Nesse meio tempo, escondi todos os espelhos, fui ao mercado abastecer armários e geladeira, levei a vó Luíza para a casa da minha tia, arrumei um lugar descente para o Aureus dormir, caso ele conseguisse, e ainda deu tempo de cochilar um pouco. O cara acordou com uma larica! Pelo menos, com a boca cheia de comida parou de falar que via aquelas coisas...

Ele devia estar sem tomar banho desde aquela sexta-feira lá em Itaguái! Tive que bater várias vezes na porta para pedir que saísse do banho antes que secasse de vez a Cantareira. Depois de quinze minutos ele resolveu sair e ainda queria fazer a barba! Puta merda! Fazer a barba! Só se fosse sem se olhar no espelho...

Consegui convencê-lo de que aonde íamos, as meninas gostavam de caras com barba, então fomos lá para a parte divertida da Rua Augusta e, guardados os devidos respeitos para com a esposa, o Aureus se divertiu bastante. Sério mesmo! Ele nem quis ficar nos puteiros e acabamos entrando em umas quatro ou cinco rodas de intelectuais de boteco que gostaram demais do sotaque carioca, da conversa e da companhia do Aureus.

Fiquei perdido nessas conversas e aproveitei para viajar na ideia da autópsia num anjo. Voltamos para casa lá pelas cinco da manhã e o cara ainda tava falando, falando, falando... falando dos novos amigos que fez! Pelo menos não era mais sobre as coisas que via, que viam ele, que me viam...

No dia seguinte, no almoço ele comeu um boi! Precisava comer mesmo; desde quando o vi pela última vez, lá em Itaguaí, ele devia ter emagrecido uns sei lá quantos quilos. Se tudo desse certo, devolveria meu amigo para a esposa com cara de gente e saudável. Depois desse almoço de rei, mostrei para ele a Galeria do Rock.

Ele disse que fazia melhor juízo da famosa Galeria do Rock; já foi bem mais rock mesmo! Lá encontramos as meninas da banda Nervosa que, muito atenciosas com os fãs, pararam para conversar um pouco com a gente. Enquanto eu me esparramava para os lados da Fernanda, a baixista que toca thrash metal sem palheta, o Aureus se derretia todo para Prika, a guitarrista de beleza vampiresca. Pediram desculpas que tinham compromisso e nós compreendemos, afinal a vida de artista...

Mostrei para ele as melhores lojas para comprar cada tipo de coisa de rock, encostamos no boteco do primeiro andar e fizemos uma extravagância: tomamos duas cervejas do Iron Maiden, que custam quase os olhos da cara! E que valem cada centavo! Saímos de lá pisando em ovos, falando alto, rindo e ocupando muito espaço na calçada e no Metrô.
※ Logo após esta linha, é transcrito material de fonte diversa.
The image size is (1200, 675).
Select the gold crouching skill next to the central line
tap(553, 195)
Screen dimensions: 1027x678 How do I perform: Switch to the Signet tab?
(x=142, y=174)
O Aureus não falava mais daquelas coisas e dava para perceber seu esforço em se concentrar na realidade. Dormiu como criança aquela noite e eu como um bêbado, jogado no sofá.

No domingo ele acordou primeiro, ainda de madrugada, onze da manhã, e queria saber se podíamos ir à praia! Lá pelas duas da tarde, porque não consegui acordar na hora que ele me acordou, fomos até o Parque do Ibirapuera. Ele queria sair de calção de banho e consegui convencê-lo que aqui em São Paulo as pessoas são um tanto recatadas.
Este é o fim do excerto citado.